1) God is proposing conditions for His love. No way! You don't propose to someone that you don't already love - this is a marriage proposal. God is proposing conditions to His love? No, He's not.

2) God is trying to make us good. Wait a minute, good compared to who? Him? No way! God's not trying to make us Good. God is trying to make us Free. His whole goal in this was to free people from slavery - to free people what bound them up.

3) God is offering a list of how to ensure that we are ‘in’. That's another myth. This is not a list of things that you do, in order to make sure you get to heaven one day. This has nothing to do with any of that. It's not a list of things you do, to make sure you're in.

He kind of covers that base with the last one: “Thou shalt not Covet”. In other words, don't ever want to do any of the other nine ones.

So where did the idea come from that ‘God is good’, and ‘we are bad’; and then we get to ‘impress God by doing good’? Why do we think that our Behaviour is linked to our Acceptance with God? Where did that come from - the idea that: God listens to my prayer more, if I'm a good boy; and He shuts His ears to me if I'm a bad boy?

This idea is worldwide - through all major religions. It's just in us. Where do we get the idea that God will listen to our prayers more, if I'm behaving? This way of thinking has done more to alienate people from God, than it has done to connect them with God, and this is why:

Guilt is always a temporary motivator.

There are two big-time temporary motivators: Fear; and Guilt. Those are very temporary motivators, fear and guilt. You'll do a lot of things when you get afraid, that you won't do under normal circumstances; and you'll do a lot of things when you get afraid, that you can never maintain.

Guilt's the same way. Am I the only person in the room that's ever made a promise to God at an altar, because of guilt, that I couldn't keep? Come on. I remember being at camp one time, and they told us we'd go to hell if we didn't pray for 30 minutes a day; so I got scared, and I got guilty, and I promised God that I'd get up at five o'clock every morning and pray for an hour. The first day I was excited about it, I got up, I prayed, read my Bible, and I opened my eye after praying, and it was 5.05am! I thought: what am I going to do now? I was only 13 years old. Fear and guilt are horrible motivators.

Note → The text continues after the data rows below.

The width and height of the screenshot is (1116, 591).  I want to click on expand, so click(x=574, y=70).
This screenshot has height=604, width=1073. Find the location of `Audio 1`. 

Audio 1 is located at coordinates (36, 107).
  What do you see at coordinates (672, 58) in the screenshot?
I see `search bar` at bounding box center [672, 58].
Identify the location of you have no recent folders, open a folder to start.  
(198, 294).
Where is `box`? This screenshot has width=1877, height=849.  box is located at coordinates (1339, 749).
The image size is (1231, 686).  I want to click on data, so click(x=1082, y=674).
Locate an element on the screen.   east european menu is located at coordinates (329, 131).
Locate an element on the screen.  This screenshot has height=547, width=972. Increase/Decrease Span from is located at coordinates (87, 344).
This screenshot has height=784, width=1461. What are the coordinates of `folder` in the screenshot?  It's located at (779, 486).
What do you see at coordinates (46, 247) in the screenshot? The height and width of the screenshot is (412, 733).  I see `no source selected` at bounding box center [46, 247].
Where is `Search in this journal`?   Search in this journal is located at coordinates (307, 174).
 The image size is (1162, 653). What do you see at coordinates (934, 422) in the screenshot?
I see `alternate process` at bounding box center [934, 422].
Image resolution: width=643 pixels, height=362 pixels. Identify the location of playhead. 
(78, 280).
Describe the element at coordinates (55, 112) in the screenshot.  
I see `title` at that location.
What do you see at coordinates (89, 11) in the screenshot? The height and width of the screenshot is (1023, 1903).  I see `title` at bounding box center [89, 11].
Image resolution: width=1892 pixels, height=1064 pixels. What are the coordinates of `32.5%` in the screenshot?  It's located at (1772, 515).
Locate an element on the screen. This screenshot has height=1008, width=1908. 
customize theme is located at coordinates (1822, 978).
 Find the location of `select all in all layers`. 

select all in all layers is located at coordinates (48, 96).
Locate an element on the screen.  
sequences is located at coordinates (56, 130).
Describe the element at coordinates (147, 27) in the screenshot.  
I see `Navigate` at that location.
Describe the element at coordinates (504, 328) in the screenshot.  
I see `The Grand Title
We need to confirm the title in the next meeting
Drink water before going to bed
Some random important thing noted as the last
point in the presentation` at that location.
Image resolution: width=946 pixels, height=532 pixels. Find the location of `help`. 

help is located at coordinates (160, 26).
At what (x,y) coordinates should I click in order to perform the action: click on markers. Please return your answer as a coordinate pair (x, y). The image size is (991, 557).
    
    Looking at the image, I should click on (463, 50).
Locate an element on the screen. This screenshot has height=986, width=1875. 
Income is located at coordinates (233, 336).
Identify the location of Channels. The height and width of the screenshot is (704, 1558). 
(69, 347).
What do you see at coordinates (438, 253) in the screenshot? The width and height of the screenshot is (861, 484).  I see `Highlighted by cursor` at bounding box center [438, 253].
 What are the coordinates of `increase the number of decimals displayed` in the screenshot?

God's not trying to establish a relationship with fear and guilt. That would be the same as saying: “you have to marry me”.

Whether you love me or not, you have to marry me? No, no, no. God wants to create a relationship out of freedom. The message of God is exactly the opposite. God's laws, and His rules, are not condition for relationship; they're confirmation that He wants us to have the best life.

Let me make two observations about that:

1) You could tell a lot about a person, by the rules they establish. You actually train people how to treat you. You do; you set boundaries. One of the Hebraic definitions of hell is: a boundary-less place. If we're living in a circumstance where someone can treat me any way they want - and with no repercussion - that's called hell. That's called hell; it's a boundary-less place.